Ancillary variables potentially capable of confounding the relationship between lead exposure and cognitive development included parents' occupational prestige, which was assessed using the Daniel Scale of Prestige of Occupations in Australia (lower scores indicate more prestigious jobs, which are generally associated with higher socioeconomic status)27; the caregiving environment, which was measured with the Home Observation for Measurement of the Environment (HOME) inventory28; and maternal intelligence, which was assessed using the Wechsler Adult Intelligence Scale.29 Other information collected included family size and functioning scores; maternal general health status and age at delivery; parental smoking habits, marital status, and education; and child's sex, age, grade in school, birthweight, birth rank, feeding method during infancy, duration of breast-feeding, major life events, and prolonged absences from school for any single school term during the past 5 years.

Analytic Strategy

Statistical analyses were performed on the natural logarithm of the blood lead concentration, and all reported mean values are geometric. To calculate lifetime average blood lead concentrations, a plot of blood lead concentration against age was constructed for each child. The lifetime average blood lead concentration up to a particular age for each child was estimated by dividing the area under that child's curve by the specified age.

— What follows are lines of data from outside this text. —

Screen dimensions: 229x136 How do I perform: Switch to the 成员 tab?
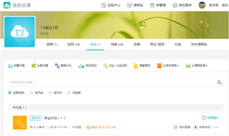pos(73,44)
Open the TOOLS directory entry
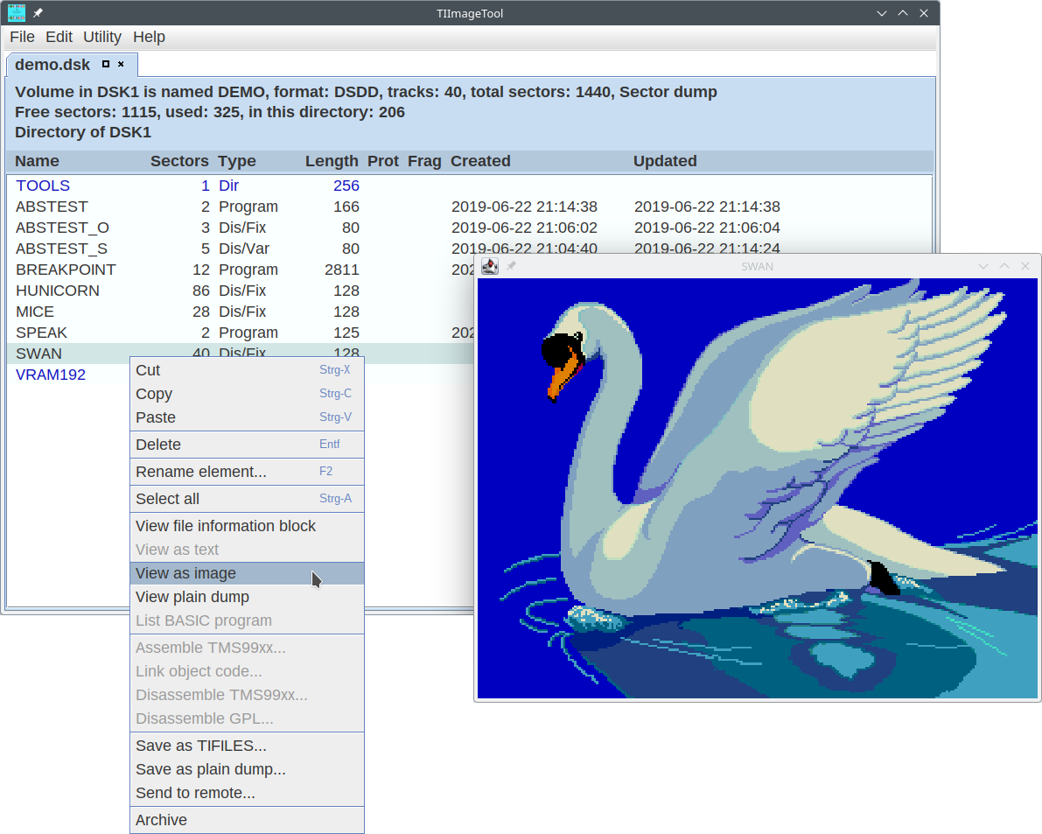The width and height of the screenshot is (1042, 834). (43, 186)
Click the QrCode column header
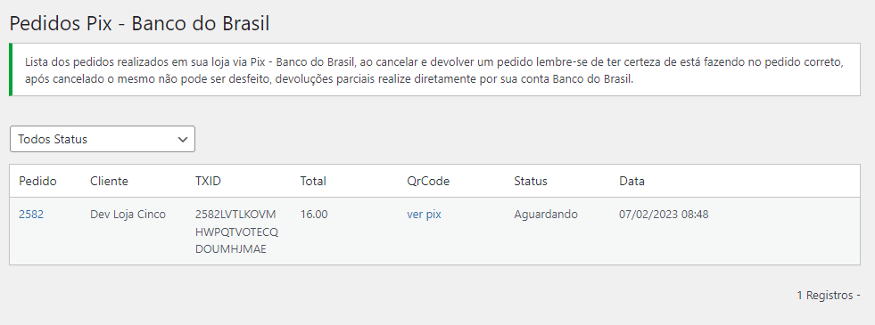Screen dimensions: 875x325 pyautogui.click(x=428, y=181)
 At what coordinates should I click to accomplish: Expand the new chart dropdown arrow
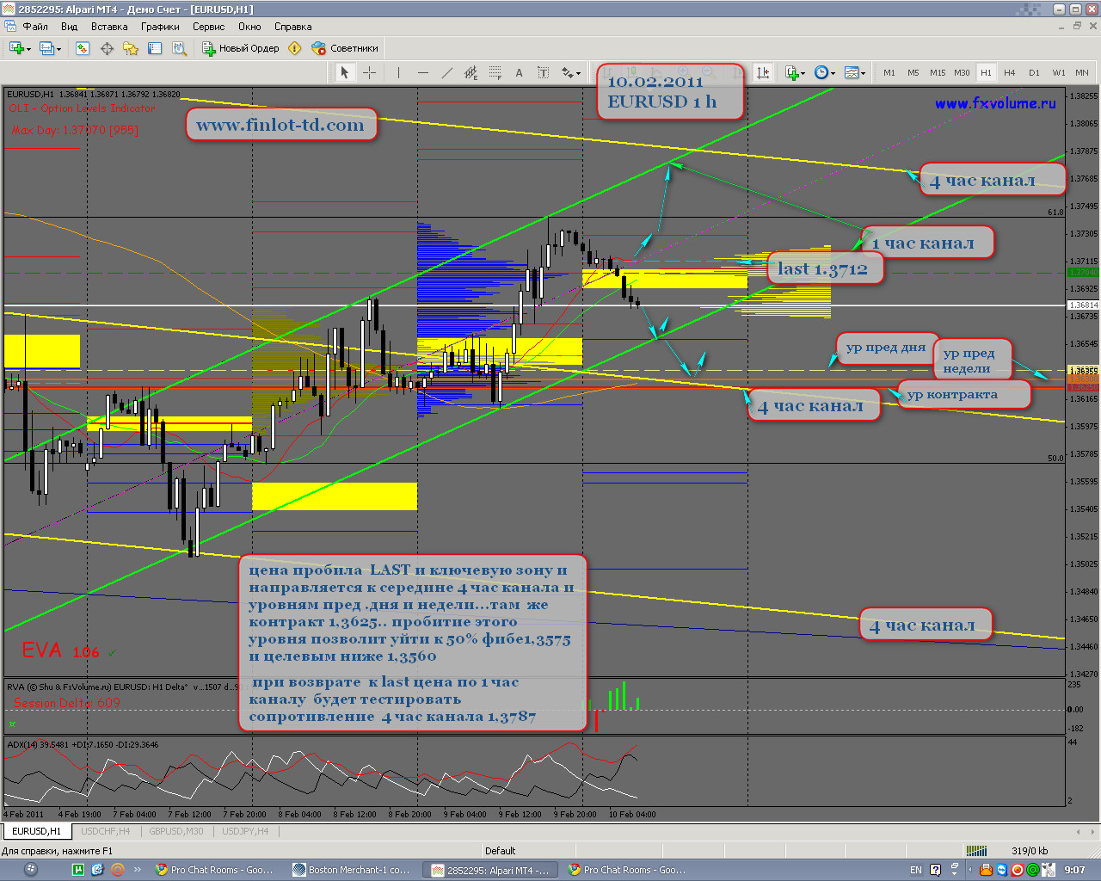coord(29,49)
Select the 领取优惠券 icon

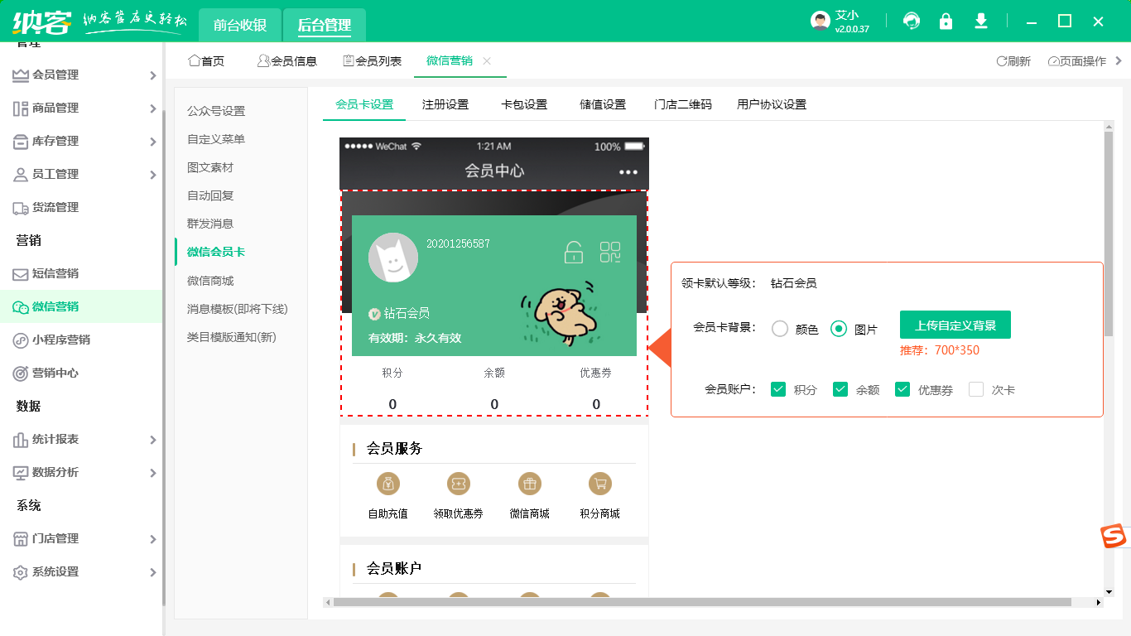point(459,484)
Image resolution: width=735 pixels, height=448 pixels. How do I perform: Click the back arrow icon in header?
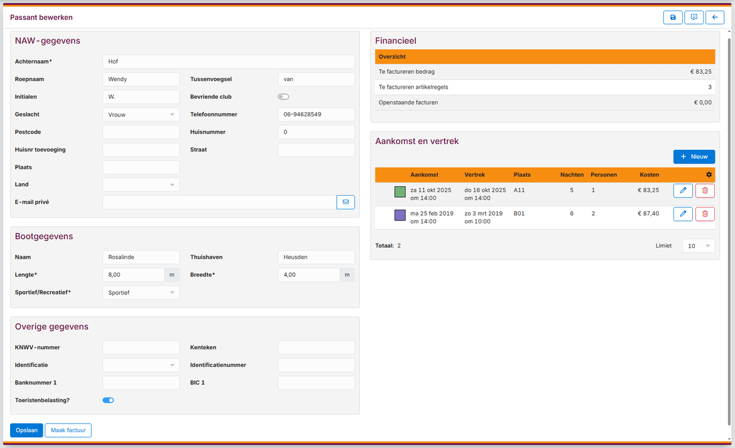pyautogui.click(x=714, y=18)
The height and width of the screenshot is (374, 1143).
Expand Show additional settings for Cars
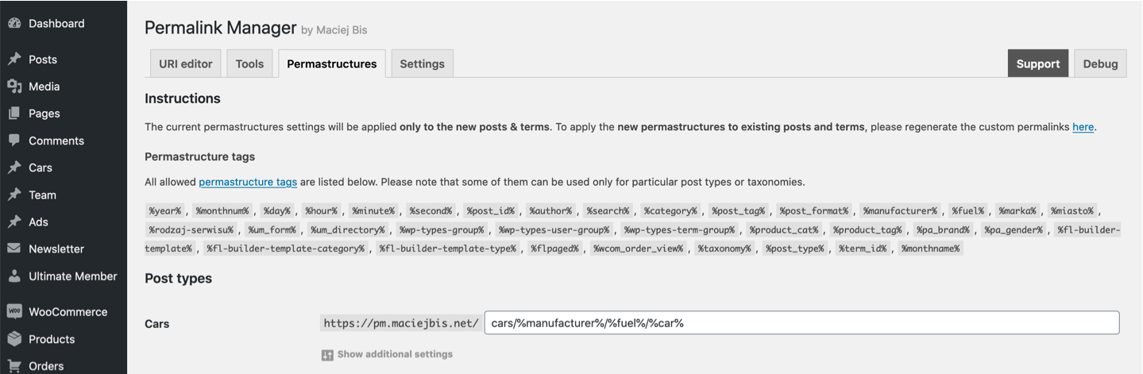387,354
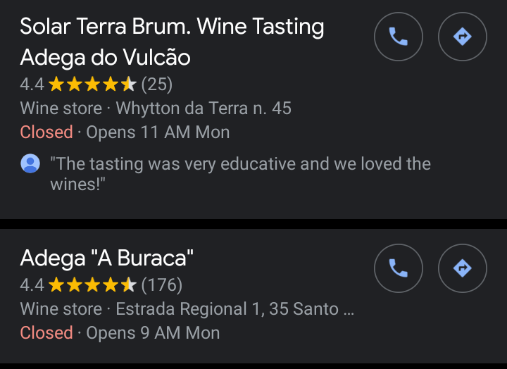
Task: Tap the address Whytton da Terra n. 45
Action: click(x=204, y=108)
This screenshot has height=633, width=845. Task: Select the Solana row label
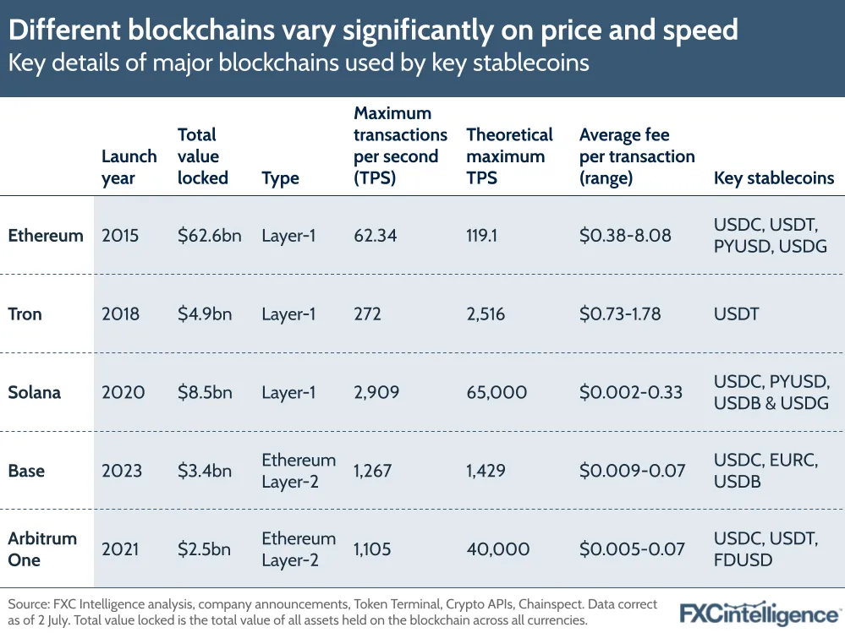tap(35, 392)
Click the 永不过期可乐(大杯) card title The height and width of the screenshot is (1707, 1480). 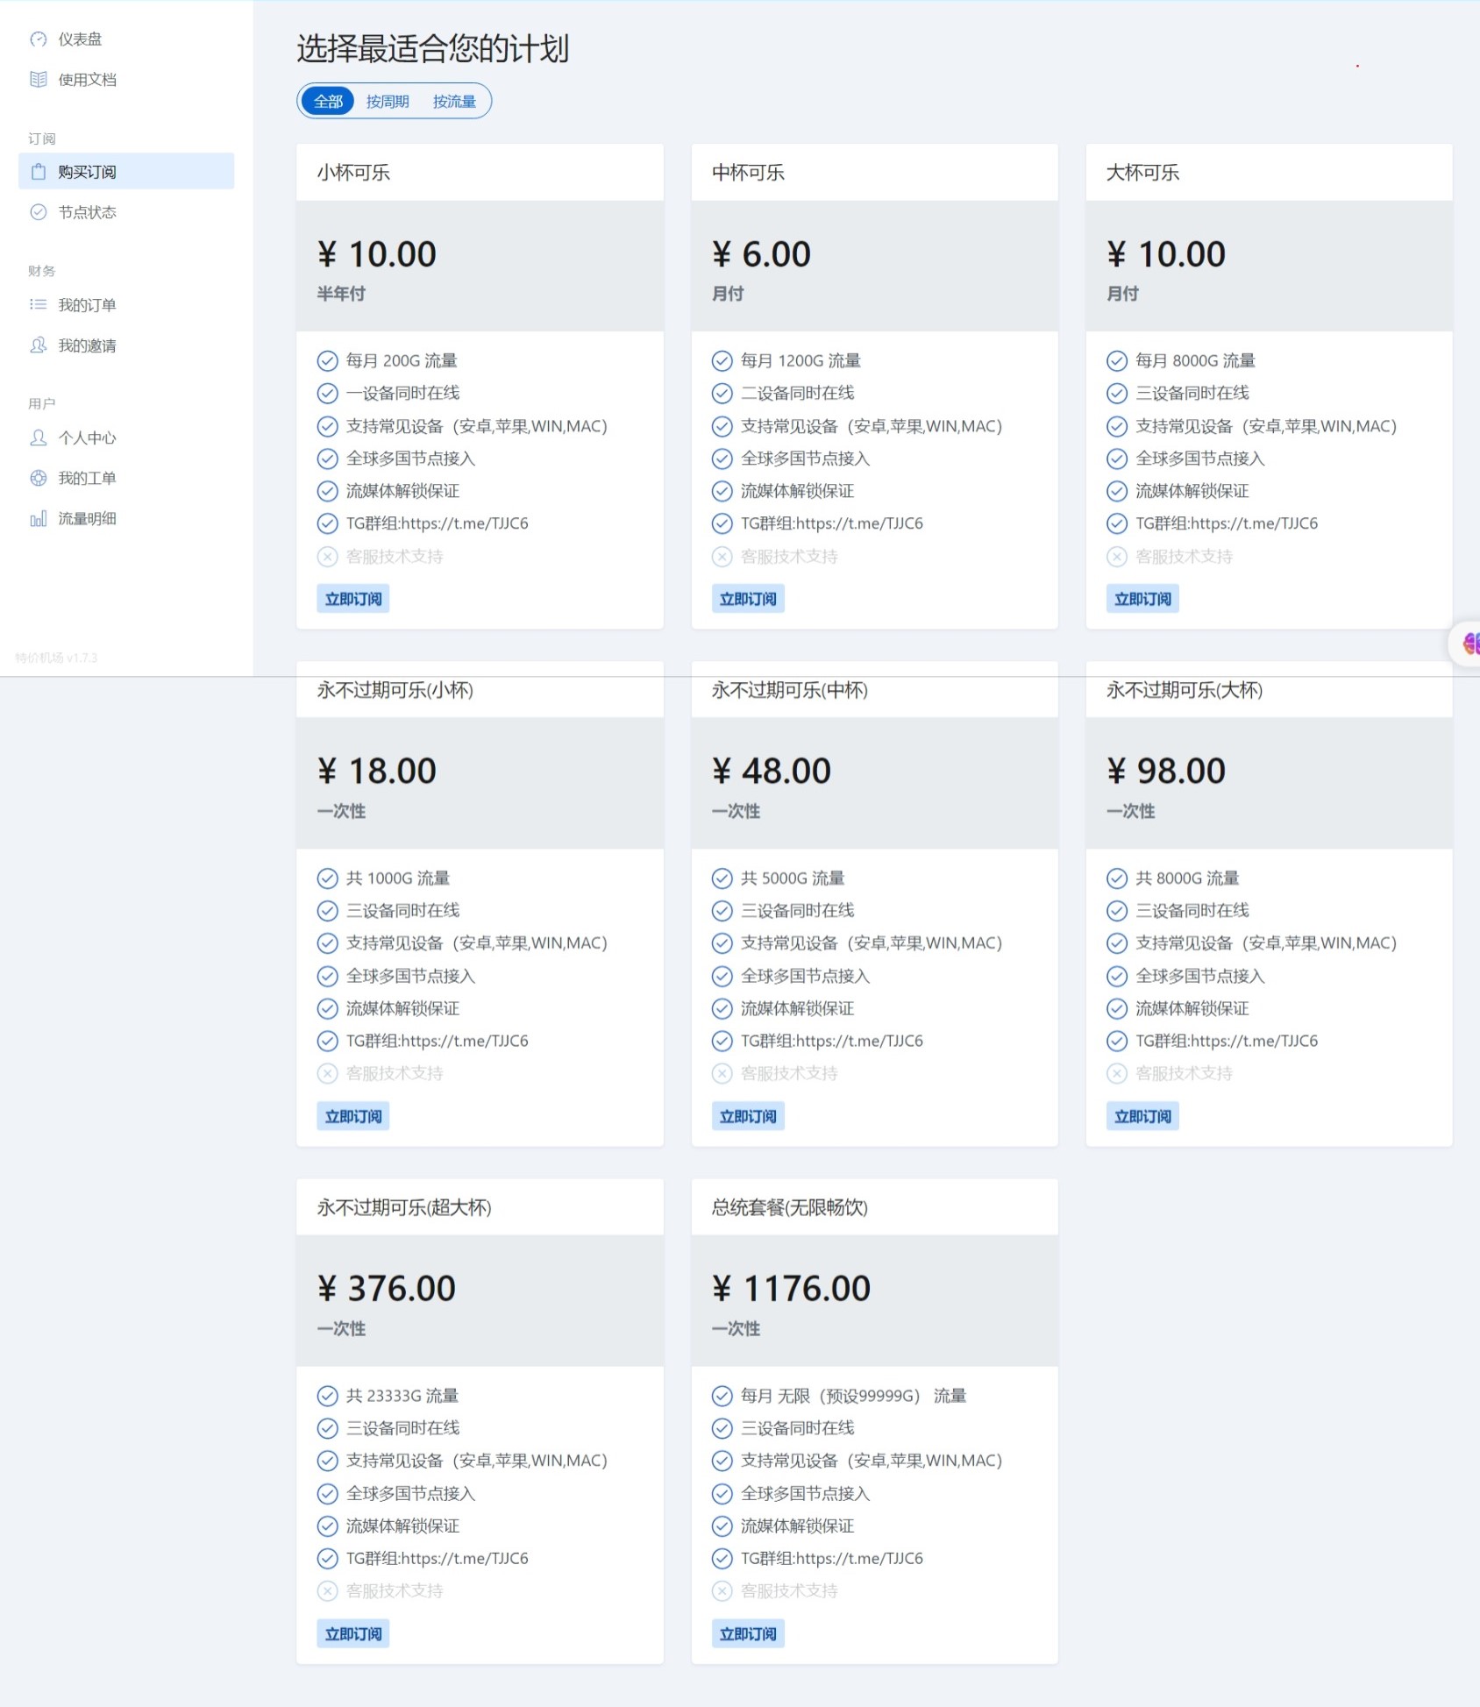click(1184, 691)
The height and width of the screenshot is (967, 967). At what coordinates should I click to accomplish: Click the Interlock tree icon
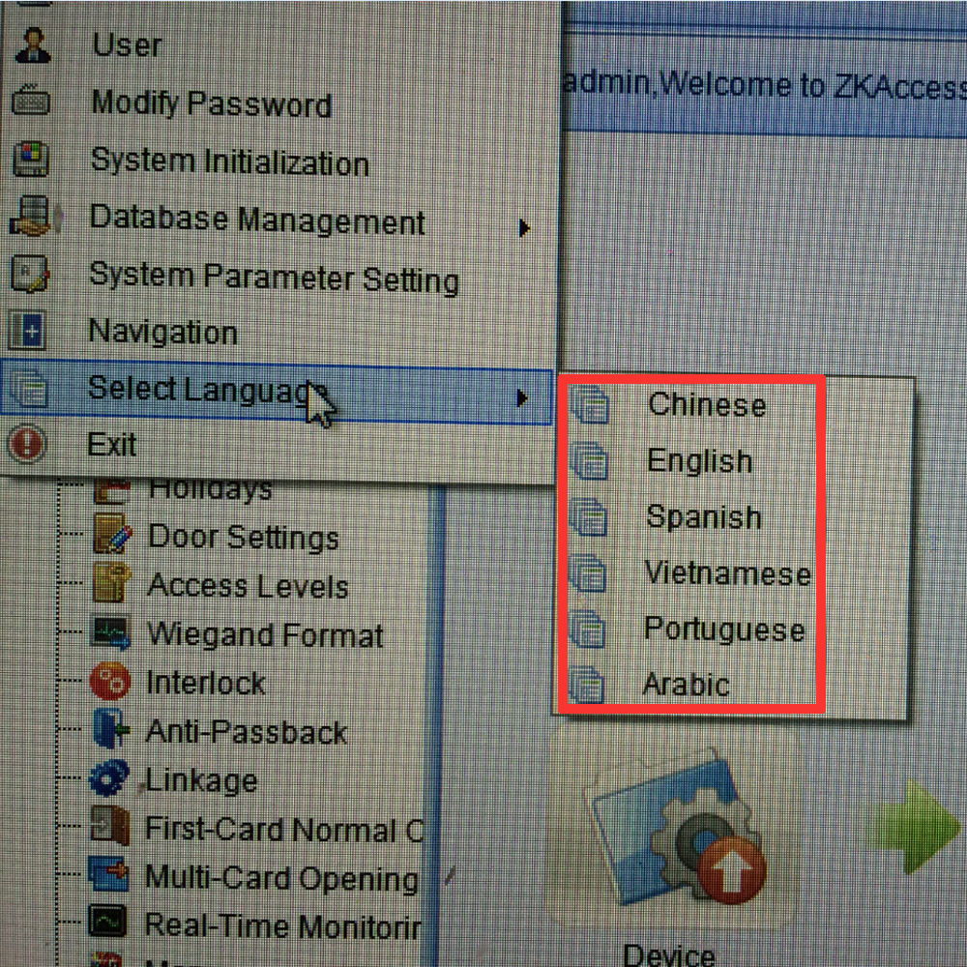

Two approaches were used to examine whether the children's cognition improved as their lead exposure decreased. First, the relationship between blood lead concentration and cognitive function was assessed (using multiple regression models to adjust for potential confounding factors) at various ages. The covariates included in these models were child's sex, birthweight, birth rank, feeding style during infancy, duration of breast-feeding, maternal IQ, maternal age at child's birth, socioeconomic status, HOME score, parental smoking habits, and whether the parents lived together or apart. Second, analysis of variance was used to determine whether changes in cognitive scores were associated with decreases in blood lead concentration across the interval between any pair of developmental assessments. For each comparison, 3 groups were formed on the basis of the tertiles of decrease in blood lead concentration across that interval. In comparing scores at ages 7 and 11 to 13 years, simple differences in Wechsler IQ scores obtained at both ages were used. For all other comparisons, the developmental scores were first transformed to z scores to take into account variations in the estimated means and SDs of the various developmental measures used at each age.

Results

Regression analyses for each specific developmental outcome measure revealed significant inverse associations between blood lead concentration and cognitive development at all ages, as previously described.15,21,22 Simple plots of the covariate-adjusted differences in developmental scores for the 3 exposure groups defined by the tertiles of lifetime average blood lead concentration at age 2 years (the age at which the children's developmental status was assessed for the first time) also indicated that the children with greater exposure continued to perform less well at older ages (Figure 2).

However, neither of these analyses provides definitive evidence that the effect of early lead exposure persists throughout childhood. The possibility of residual confounding and/or an unidentified bias affecting all the measure-specific analyses similarly cannot be excluded, and the parallel behavior of the 3 groups identified in Figure 2 may reflect little more than a "tracking" in lead exposure. In Table 1 it is readily apparent that many children with high blood lead levels at age 2 years still had high blood lead level ranking at age 11 to 13 years, even though the overall mean exposure level decreased as the children grew older.

We therefore performed an additional analysis on the changes in cognitive development in relation to the changes in blood lead concentration for each individual in the study. If the alleged effect of lead is transient, cognitive performance might be expected to improve most among those children whose blood lead level experienced the greatest decline in later childhood. On the other hand, if the lead effect is persistent, children's performance would not be expected to improve as their exposure declined.

The children's IQ at age 11 to 13 years (mean score, 100; 95% confidence interval, 98.8-101.2) was generally lower than at age 7 years (mean score, 104.7; 95% confidence interval, 103.5-106.0). There was a weak (P = .45) trend suggesting that children experiencing the greatest decline in lifetime average blood lead concentration from age 7 years to 11 to 13 years exhibited the smallest decrease in IQ scores (Table 2).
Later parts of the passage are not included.